著者の横道誠氏は京都府立大学文学部国際交流学科(ドイツ言語文化)の准教授で、40歳の頃に仕事を休職したことをきっかけに発達障害の診断を受け、その後発達障害に関する書物を読み、また現在は余暇を「発達仲間」との交流や自助グループの運営に充てている方だ。
著者によると「本書に書いていることは、私という唯一無二の人間の自己解剖記録」であり、私と私の仲間による当事者研究の成果、だという。

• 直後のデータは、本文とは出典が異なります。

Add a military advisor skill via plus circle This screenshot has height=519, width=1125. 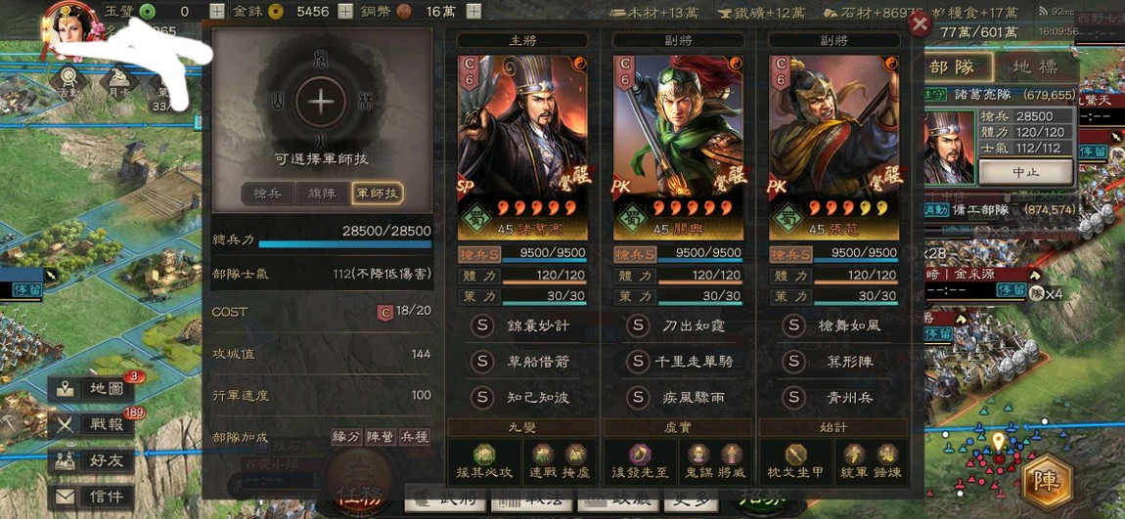[321, 101]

本書は、三部構成で、最初に「詩」、次に「論文」、最後に「小説」形式で表現されているのが面白い。しかし、形式の違いこそあれ、そこには発達障害当事者でかつ文学者ならではの多彩な表現が満載で、それらは発達障害者に共通した意識や感覚を理解するのに極めて有効だ。タイトルの「みんな水の中」はその代表的な共通感覚を表したものだ。

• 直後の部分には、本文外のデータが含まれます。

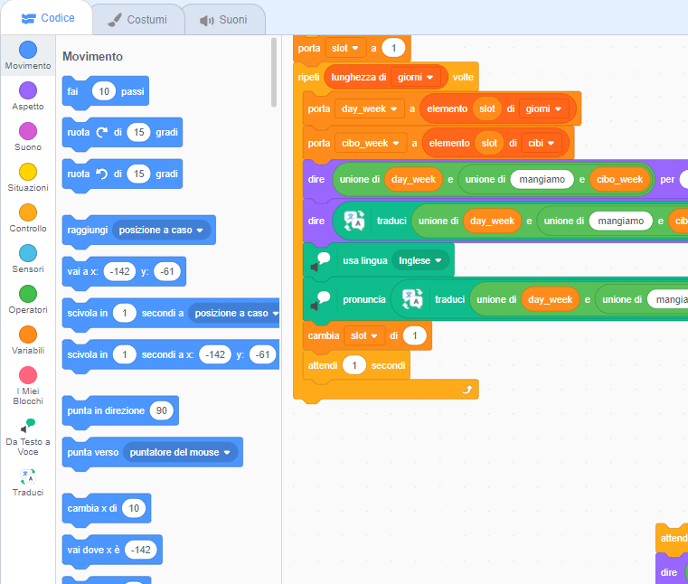This screenshot has width=688, height=584.
Task: Select the Movimento category circle
Action: tap(28, 50)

私の長男は知的障害を伴うASDなのだが、彼がASDと診断された30年近く前はこういった発達障害者の当事者本というと、ドナ・ウイリアムズやテンプル・グランディンといった欧米人の翻訳著書しかなかったと記憶している。しかも広範な発達障害の意識や感覚を少人数の説明だけで理解しようとするのは困難だった。
本書は、多彩な表現で発達障害者の意識や感覚が表現されているという利点に加え、著者が当事者研究を通じて広範な発達障害から共通点を模索した結果が披露されているのも素晴らしい。
著者の多彩な表現例の中から、特に私自身の長男との経験から響いたものをいくつか挙げてみると、
私の長男は十代の頃、数年間毎日長い時間風呂に入っていたことがある。どれぐらい長いかと言うと、自宅まで水道メーターをチェックしに来た人が「水漏れがあるに違いない」と心配して警告してくれたぐらいだった。
今はそういう習慣が無くなってしまったのだが、長年どうしてあれほど長い間風呂に入っていたのかが今一つピンと来なかった。
本書を読むと、この本のタイトルと同じ「水の中」感覚を体感しようとしていたのか、あるいは水が光る様子が彼の脳に刺激を与えていたのか、あるいはその両方だったのか。少なくとも、彼にとって当時浴室が、日常社会の迫りくるモノ、感覚の情報やフラッシュバックから逃避する場所だったのではないかと思う。
本書は著者自身の「自己解剖記録」のため、虐待、誹謗中傷、性などご本人のプライバシーにも該当するであろう情報をかなり曝け出している。
それとともにご自身の縦横無尽な興味範囲、特に文学、音楽、映像、漫画等についてたくさんの作品情報が溢れている。その点で本書は発達障害者による当事者本であるだけでなく、優秀なカルチャー本でもある。派生本として是非彼の音楽観をまとめた文章を読んでみたい気がする。